C; Batiste ve Oğuz Savaş. Batiste yaşı ilerlemiş olsa da hala Avrupa’nın önemli uzunlarından biri. İyi kullanıldığı takdirde hücum yönünde çok verim alınabilecek bir oyuncu. Burada da Oğuz’un performansı soru işareti. Onun önemli verim vermesi gerekecek. Çünkü Batiste’i verimli kullanabilmek için optimum süre 20 dakika civarında. Eğer Oğuz geri kalan sürede üstüne düşeni yapamazsa, Andersen veya Kaya bu bölgeye kaydırılabilir. Ama bu dönemde 4 numarada ne yaparlar bu soru işareti.

Genel olarak yabancı ve koç tercihleri iyi olsa da Fenerbahçe Ülker defoları olamayan bir takım değil. Pota altında soru işaretleri barındıran ve yerli rotasyonu bize göre, Anadolu Efes’e göre daha zayıf olan bir takım.

_________________________

* Anadolu Efes'i ele alırsak;

Kadro;
Point Guard; Jordan Farmar, Kerem Tunçeri, Doğuş Balbay
Shooting Guard; Jamon Alfred Lucas, Sinan Güler
Small Forward; Sasha Vujacic, Birkan Batuk
Power Forward; Dusko Savanovic, Kerem Gönlüm
Center; Semih Erden, Stanko Barac, Ermal Kuqo, Esteban Batista(?)

Coach; Oktay Mahmuti

scaled.php


Anadolu Efes de bu sene ligimizin kalitesini arttıran çok değerli hamleler yaptı ve Oktay Mahmuti ile beraber sadece lig bazında değil, Euroleague bazında da başarılı olabilecek bir kadro oluşturdu. Fenerbahçe Ülker’de Pianigiani’den biraz fazlaca bahsetmiştik, ancak Oktay Mahmuti ile ilgili bir şeyler yazmaya gerek yok. Zira Oktay Hoca’nın koçluğuna ve kişiliğine, Galatasaray basketbol Şubesi’ne kattıkları ile beraber fazlasıyla şahit olduk. Efes’in yıllardan beri süre gelen çok para harcayıp, dengesiz kadrolar kurması veya yanlış coach’lara emanet edilmesi ile geçen yıllar, Oktay Mahmuti’nin gelişi ile son buldu diyebiliriz.
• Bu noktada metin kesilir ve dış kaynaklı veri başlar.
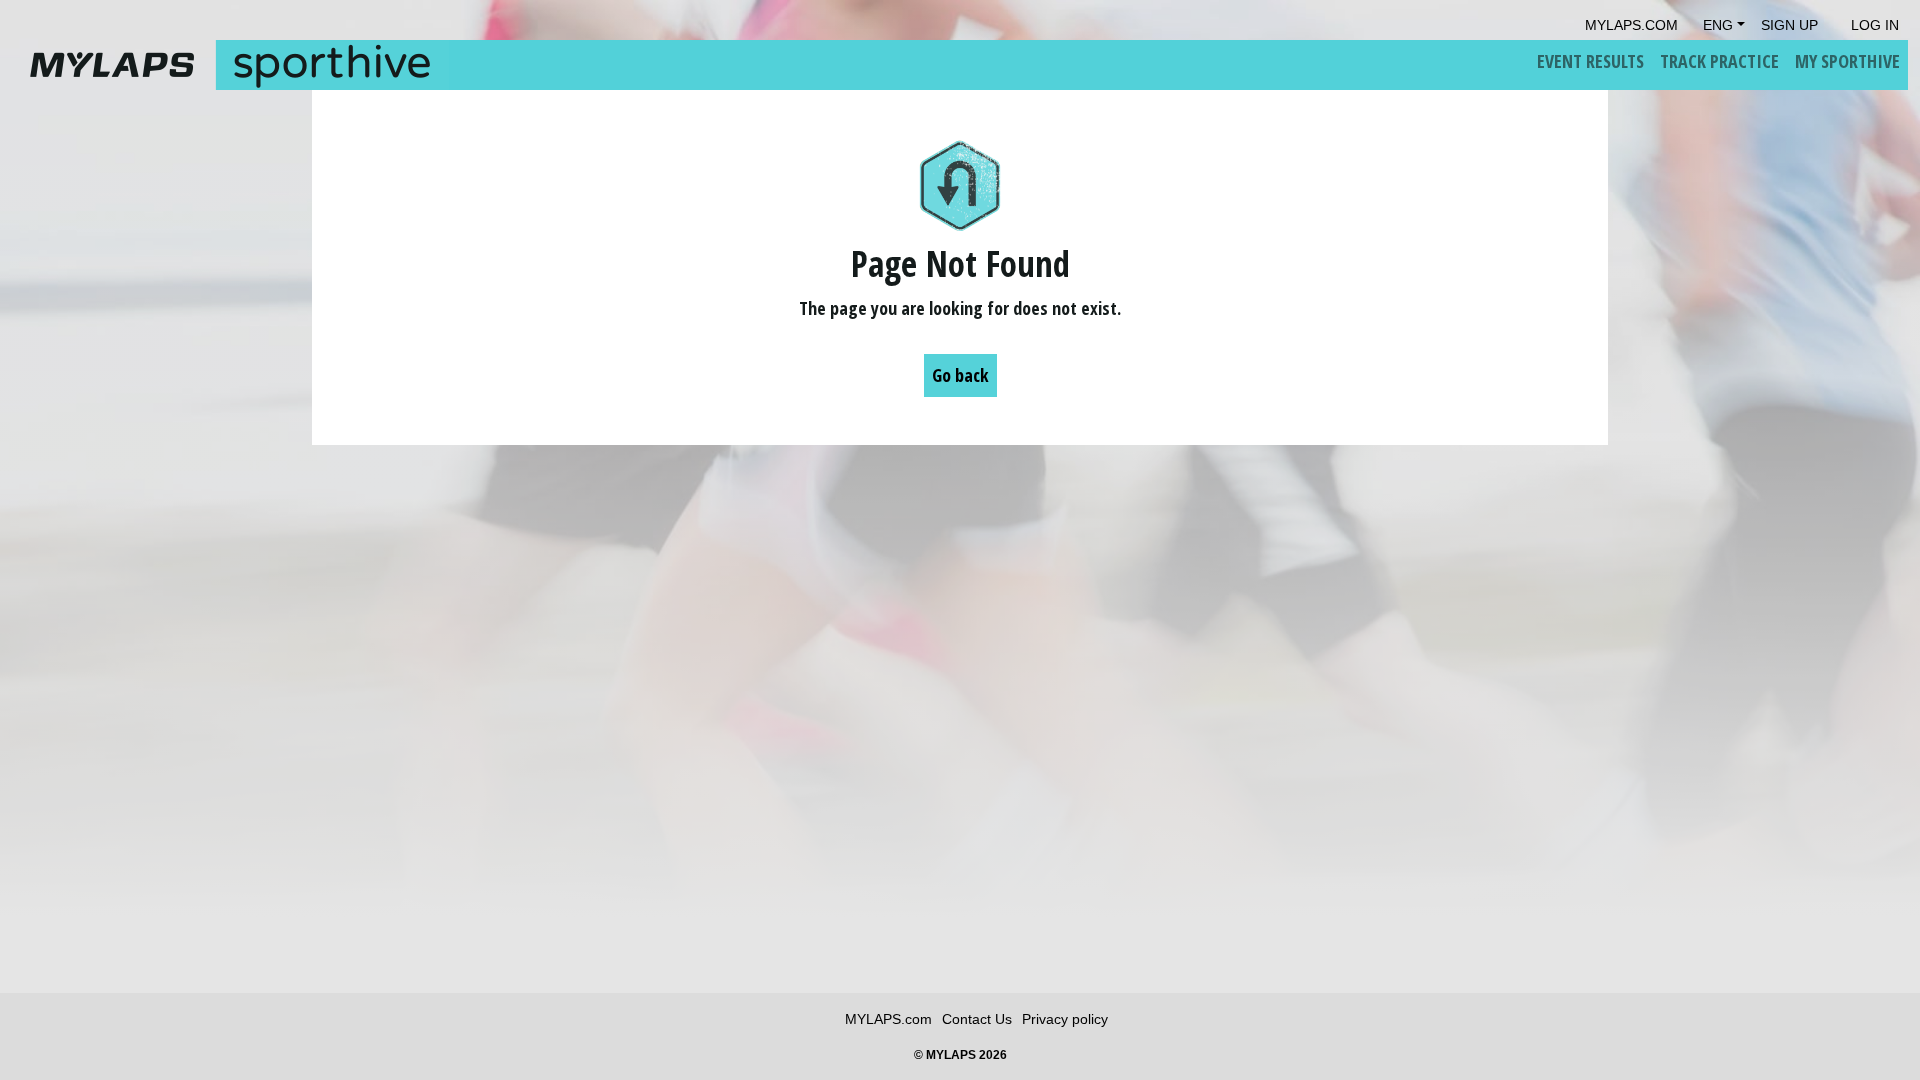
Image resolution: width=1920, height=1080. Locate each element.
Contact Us (977, 1019)
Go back (960, 375)
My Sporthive (1847, 61)
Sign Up (1789, 25)
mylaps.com (1631, 25)
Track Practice (1719, 61)
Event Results (1590, 61)
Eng (1718, 25)
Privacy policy (1065, 1019)
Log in (1875, 25)
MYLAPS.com (888, 1019)
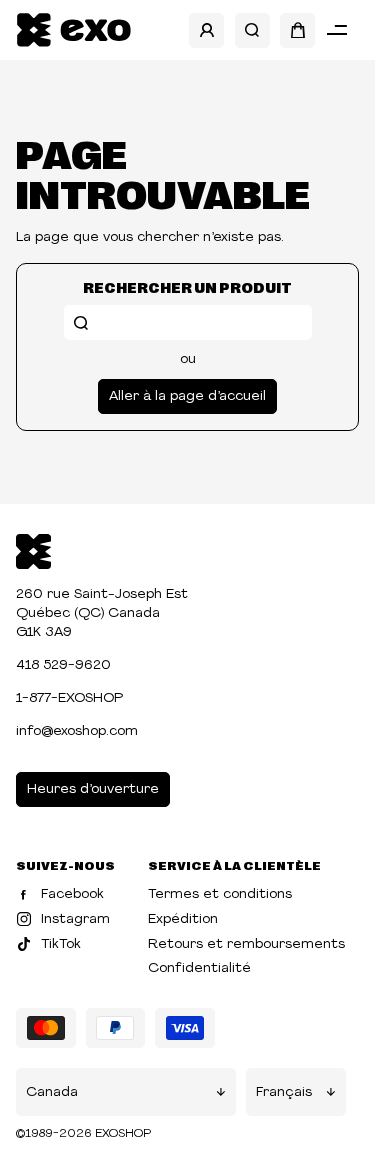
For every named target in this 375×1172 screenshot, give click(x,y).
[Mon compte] (206, 30)
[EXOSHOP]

Bu süreçte David Blatt, Perasovic, Ergin Ataman gibi iyi coach’lar getirseler de yönetimsel bazda yaptıkları yanlışlıklar veya sabırsızlıklar istenilen başarıyı getirmedi. Ve belki de en son onları tam anlamıyla mutlu eden koçu, Oktay Mahmuti’yi takımın başına getirdiler. Oktay Hoca geçen seneki süre gelen bazı bağlayıcı kontratlar sebebiyle birkaç pozisyonda rahat hareket edemese de, Efes’in sonuç itibari ile kaliteli kadrosu ve yapılan takviyeler ile yine F4 rekabetine girebilecek bir ekip oldular. Pozisyon bazında incelemeye geçersek;

PG; Jordan Farmar, Kerem Tunçeri, Doğuş Balbay.. Gerçekten çok güçlü ve derin bir guard rotasyonu, gıpta etmemek zor. 3 farklı stilde, oyunun farklı anlarında kullanabileceğiniz kaliteli guard. Jordan Farmar, lokavt süresince Maccabi’de oynamış ve Avrupa basketboluna uyum sağlayabileceğini sergilediği performans ile ortaya koymuştu. Ve çok ciddi ücretler karşılığında, Anadolu Efes’e imza attı. McCalebb, Avrupa’da daha fazla süreden beri bulunduğu için ve biraz daha fazla göz önünde bulunduğu için transferi oldukça fazla öne çıktı. Ancak Farmar bana göre bu sene ligimize gelen en önemli oyuncu. Ve Maccabi macerasıyla beraber Avrupa’da iş yapabileceğini gösterdi. Hem delici, hem atletik, hem yüksek tempolu oyunu seven, hem de şut konusunda ritm bulduğunda sıkıntı yaşamayan bir oyuncu. Partneri olarak düşüneceğimiz, Lucas ile kombinasyonu göz önüne alındığında Avrupa’nın en iyi 2’lilerinden biri olarak görebiliriz. Diğer guard rotasyonuna dahil olacak isimler ise tecrübeli Kerem Tunçeri ile Doğuş Balbay. Kerem organizasyon konusunda, Doğuş ise savunma konusunda devreye girip üzerlerine düşen görevi yapabilecek oyuncular. Bu anlamda Anadolu Efes, oldukça zengin bir guard rotasyonuna sahip ki Jamon Lucas’ı da bu gruba dahil edebiliriz.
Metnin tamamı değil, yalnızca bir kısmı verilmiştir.